Il microbioma seminale e l'infertilità di coppia
Nello studio dell’infertilità di coppia la microbiologia ha sempre avuto un ruolo importante per l’individuazione di alcune delle cause di flogosi del tratto riproduttivo sia maschile che femminile che sappiamo avere un ruolo non secondario nella creazione di ostacoli al normale concepimento.
La Malattia Pelvica Infiammatoria (MPI) colpisce entrambi i sessi e risulta ancora, come trent'anni fa, la patologia più frequente che si riscontra nello studio delle coppie infertili inducendo malfunzionamenti tubarici nella donna e molte delle astenozoospermie.
Di recente numerose pubblicazioni hanno evidenziato come il microbioma umano possa condizionare la fisiologia per cui l’interesse su questo argomento è in costante aumento, (peraltro) enormemente facilitato dalle nuove tecniche di sequenziamento genetico che sono in grado di identificare microbi attraverso il riconoscimento della presenza del DNA dei germi ricercati.
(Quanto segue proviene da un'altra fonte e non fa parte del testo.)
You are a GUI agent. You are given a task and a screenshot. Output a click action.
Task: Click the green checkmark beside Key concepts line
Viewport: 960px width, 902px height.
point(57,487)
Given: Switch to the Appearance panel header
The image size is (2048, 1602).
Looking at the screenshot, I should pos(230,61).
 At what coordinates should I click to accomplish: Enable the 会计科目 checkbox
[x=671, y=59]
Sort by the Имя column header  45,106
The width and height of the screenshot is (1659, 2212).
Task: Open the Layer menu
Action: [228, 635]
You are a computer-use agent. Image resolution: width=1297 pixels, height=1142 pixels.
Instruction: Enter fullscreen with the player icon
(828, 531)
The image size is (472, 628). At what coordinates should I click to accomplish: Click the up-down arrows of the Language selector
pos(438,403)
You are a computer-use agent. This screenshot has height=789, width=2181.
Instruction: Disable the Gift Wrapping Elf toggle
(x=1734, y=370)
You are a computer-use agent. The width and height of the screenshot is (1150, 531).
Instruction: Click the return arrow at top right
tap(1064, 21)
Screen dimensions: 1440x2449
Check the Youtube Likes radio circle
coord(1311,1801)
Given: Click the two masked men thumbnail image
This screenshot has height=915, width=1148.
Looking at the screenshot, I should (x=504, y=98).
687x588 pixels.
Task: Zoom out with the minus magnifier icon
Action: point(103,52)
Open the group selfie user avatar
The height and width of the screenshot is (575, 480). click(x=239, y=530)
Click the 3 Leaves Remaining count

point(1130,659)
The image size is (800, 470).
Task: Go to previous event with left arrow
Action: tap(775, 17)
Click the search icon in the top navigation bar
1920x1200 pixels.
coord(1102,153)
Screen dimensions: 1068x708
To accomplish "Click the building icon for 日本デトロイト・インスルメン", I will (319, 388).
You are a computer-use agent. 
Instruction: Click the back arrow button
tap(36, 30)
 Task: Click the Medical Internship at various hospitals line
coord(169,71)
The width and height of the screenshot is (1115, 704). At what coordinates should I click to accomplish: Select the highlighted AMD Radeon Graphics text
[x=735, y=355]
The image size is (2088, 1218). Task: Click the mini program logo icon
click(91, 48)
Sono molti quindi i lavori che hanno cercato di identificare il normale costituente microbiologico a livello del tubo gastroenterico e la sua influenza sullo stato di salute.
Tuttavia, per ammissione condivisa dai più, manca ancora una definizione del microbioma seminale e, in effetti, comparando i lavori pubblicati sull’argomento, non sembra che i dati pubblicati evidenzino un qualche tipo di univocità.
Molti studi dovranno essere fatti prima che si arrivi a conclusioni condivisibili ed utilizzabili. Da una parte i biologi (con le next-generation sequencing techniques, NGST) sfornano messi di dati sulla composizione del microbioma seminale, dall’altra i clinici non hanno ancora basi solide su cui prendere decisioni terapeutiche.
Tra l’altro il sequenziamento identifica il genoma del germe ma non è in grado di distinguere il genoma presente per sé stesso o all’interno di un germe vivo e quindi capace di produrre patologia.
Altro limite è che manca un metodo diretto per la quantizzazione della carica batterica, dato tutt’altro che secondario che entra nel processo ragionativo del clinico, il quale ha il compito di decidere se l’infezione c’è, se è significativa e se è il caso di trattarla o meno.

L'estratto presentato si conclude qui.